Brazilian media entrepreneur (1904–2003)

Roberto Pisani Marinho (3 December 1904 – 6 August 2003) was a Brazilian businessman and tycoon who was the founder and owner of media conglomerate Grupo Globo from 1925 to 2003, and during this period expanded the company from newspapers to radio and television.

Born and raised in Rio de Janeiro, Marinho inherited the newspaper O Globo and began working there as a reporter. Later he became the chief editor. Marinho founded and was the president of the Brazilian TV channel, Rede Globo, the biggest television network in the country; it now has 123 stations and associates.

Marinho is considered one of the most influential and powerful figures of the 20th century in Brazil.

== Biography ==
Roberto Marinho was born at 17:00 BRT on 3 December 1904 in Rio de Janeiro to Irineu Marinho, a publisher, and his wife, Francisca Pisani. His parents were of Portuguese and Italian descent, respectively. He was raised as a Roman Catholic and was educated in local schools.

On 29 July 1925, his father Irineu Marinho started a morning newspaper called O Globo in Rio de Janeiro, which he had intended to complement his afternoon paper. He died three weeks later. At the age of 21, the younger Marinho fancied being a journalist and appointed himself as a trainee reporter at the newspaper he inherited. He advanced to chief editor six years later.
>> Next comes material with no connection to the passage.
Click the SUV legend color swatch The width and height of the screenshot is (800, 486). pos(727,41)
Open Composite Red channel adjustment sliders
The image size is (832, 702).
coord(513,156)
In the 1940s, Marinho expanded into commercial radio. In the 1960s, he took his company into television. On 26 April 1965, he founded Rede Globo, which became the principal TV station in Brazil and the second largest in the world. This was during the period of the military dictatorship, which pressured the media to support the government.

According to journalist Aristotle Drummond, Marinho was a loyal Catholic who opposed the "liberation theology" developed in Latin America in the 1970s, in which leading clerics supported popular political movements seeking social justice. He criticized his friend Helder Câmara, who was archbishop of the "miserably poor" Olinda and Recife diocese from 1964 to 1985, during the worst of the military dictatorship. Marinho greatly admired John Paul II as pope.

By the 1970s, Marinho was considered one of South America's richest men and renown figure in media moguls of the world. The holding Organizações Globo controls not only the newspaper and TV Globo, but also a chain of radio stations, such as Rádio Globo and Rádio CBN, as well as other cable TV channels. Globo Television reaches almost every home in Brazil through 113 stations and associates. The network has the authority to set the start times for Brazil's soccer matches.

With the production of telenovelas (soap-operas), TV Globo has capitalized on its reach. It has exported many of the programs to various countries, earning more in royalties and other revenues. Isaura the Slave Girl is one of the topmost successes of the company since it was sold to more than 80 countries, including China, in the 1970s.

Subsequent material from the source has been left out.